### Exercise goal
Print the records below verbatim.

━━ The data

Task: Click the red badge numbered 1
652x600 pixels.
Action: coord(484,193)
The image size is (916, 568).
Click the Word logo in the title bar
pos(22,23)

━━━━

### Written solution
Task: Click the red badge numbered 1
652x600 pixels.
Action: coord(484,193)
The image size is (916, 568).
Click the Word logo in the title bar
pos(22,23)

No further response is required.